Les partisans du président Yayi Boni clament depuis bientôt un an, un slogan qui irrite les adversaires politiques du régime en place. « Après nous, c’est nous », disent-ils, convaincus de préserver les arrières de Yayi Boni. Au fil des jours, un contenu peut être attribué à cette boutade qui semble prendre corps sur un chantier inattendu.

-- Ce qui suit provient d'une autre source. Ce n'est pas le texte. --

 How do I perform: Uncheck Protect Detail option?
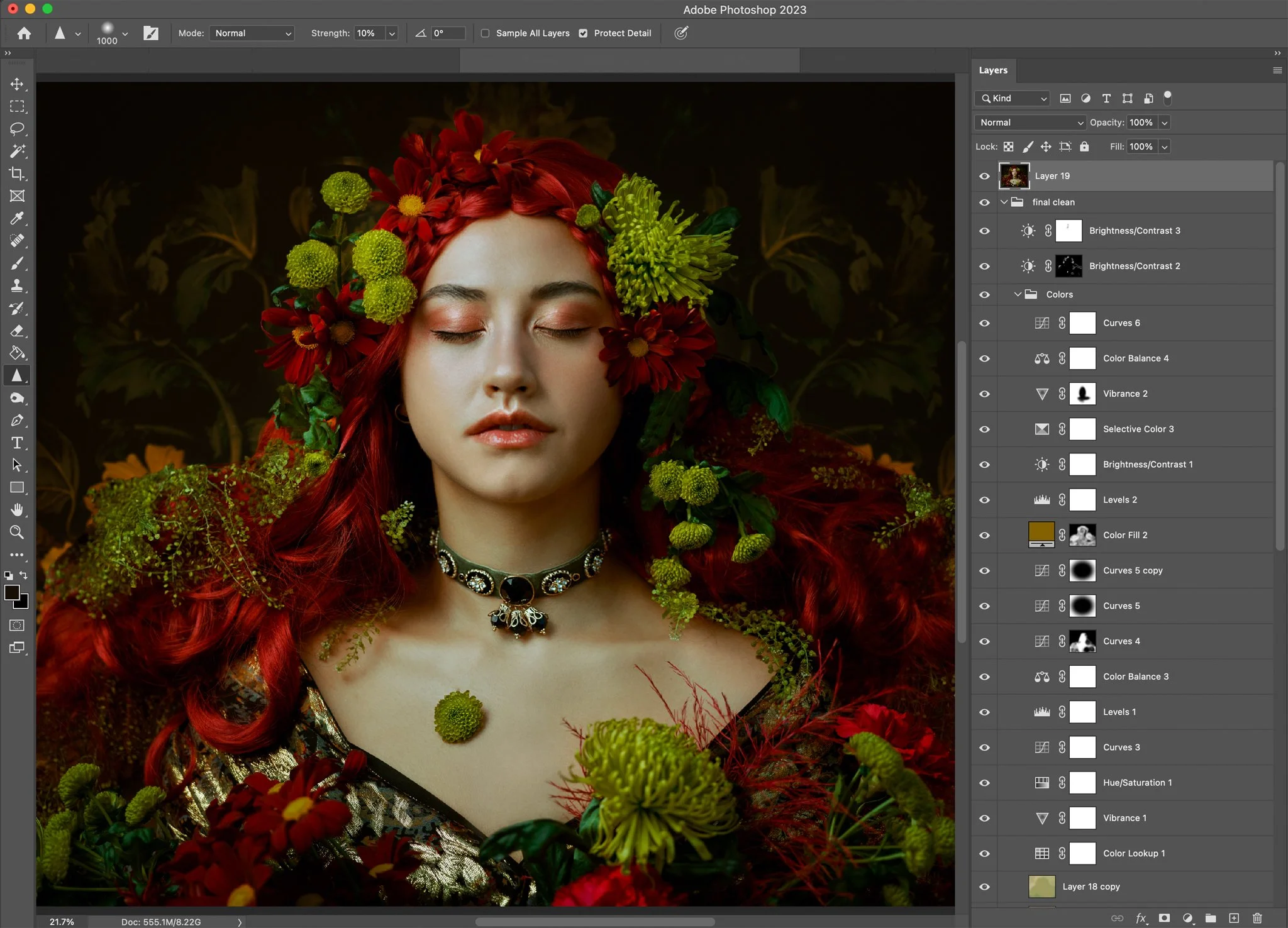[583, 33]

Au dernier congrès des Forces cauris pour un Bénin émergent (Fcbe), il a été affirmé sans scrupule que l’Alliance politique qui conduit les destinées du Bénin ces dix dernières années, se bat pour la gestion après le départ de Yayi Boni. Mieux, il est affirmé avec force et détermination que les Fcbe entendent garder le pouvoir pendant au moins 99 ans. Diantre ! Le scénario auquel veulent soumettre les partisans de Yayi Boni au peuple béninois est digne du schéma « Waxala ». Lorsqu’un des fils du président Yayi Boni, en l’occurrence Chabi, se déclare sur les réseaux sociaux, candidat aux prochaines élections législatives, alors qu’il n’est militant d’aucun parti, il sait sur quoi il compte. Il doit être en train de trahir des secrets de famille. Qu’à cela ne tienne ! C’est son droit le plus absolu de citoyen de se porter candidat à une élection. Seulement, au regard des innovations contenues dans le code électoral, rien n’est plus comme avant. Pour être candidat aux élections locales, il faut appartenir à un parti politique et présenter des candidats pour l’ensemble de la commune. (Articles 436 et 443 du Code électoral). Mais comme le père est un docteur en sciences exactes et sait faire des projections sur des lustres, on peut dès à présent s’inscrire dans la logique d’une projection et dégager ce qui suit. Le président Yayi conduit inexorablement le régime politique béninois vers une monarchie qui ne dit pas son nom. En effet, attachées à la révision constitutionnelle, devenue irréalisable au terme de la décision Dcc14-199 du 20 novembre 2014 de la Cour constitutionnelle, les Fcbe se fraient un nouveau chemin. Coïncidence pour coïncidence, la première décision de la Cour constitutionnelle en date du 09 janvier 2015, par laquelle, des injonctions ont été données aux institutions aux fins d’organiser les législatives avant les communales en 2015, a rencontré la volonté de l’Exécutif et des groupes politiques au pouvoir. Cette coïncidence qui cadre avec une volonté est indubitablement l’acte premier d’un plan en construction.
Du Parlement à la Marina
Chabi Yayi sera donc candidat sur une liste de la mouvance présidentielle et de préférence, celle des Forces cauris pour un Bénin émergent. Une fois député avec la majorité que souhaite le père, Chabi Yayi, sera élu président de l’Assemblée nationale. Waooo ! Et ainsi, Yayi le père sera à la Marina et Yayi le fils au palais des gouverneurs. A l’image de Faure au Togo, mais dans un autre contexte différent, Chabi viendra à la Marina, pour remplacer le père. Et comment ? Tout se jouera sur la base de l’article 50 de la Constitution qui prévoit la vacance de pouvoir par démission du président de la République, l’organisation de l’intérim et d’une nouvelle élection du président de la République. Chabi étant déjà président de l’Assemblée nationale, il sera appelé à assurer l’intérim avant de se légitimer au moyen d’un simulacre d’élection. Il n’aura même pas 30 ans. C’est cela le sens de « après nous, c’est nous ». Ce cas de figure n’est pas prévu par la Constitution. Il provient d’une réflexion profonde qui prend corps chez les Fcbe avec une grande conviction. Mais, c’est sans compter avec l’intelligence des Béninois. Florentin Mito-Baba, sous le régime du président Nicéphore Soglo s’était déjà offusqué contre une telle vision qui consiste à transmettre le pouvoir de père en fils. Il l’avait si bien dit en utilisant une allégorie en langue nationale Fon. On ne saurait vénérer le cheval, sa fiente et son cul. Depuis lors, la leçon est très bien sue des Béninois. Aucune alchimie ne peut favoriser sous l’ère du renouveau démocratique, la transmission du pouvoir de père en fils. En tout cas, sous aucune forme de manigance.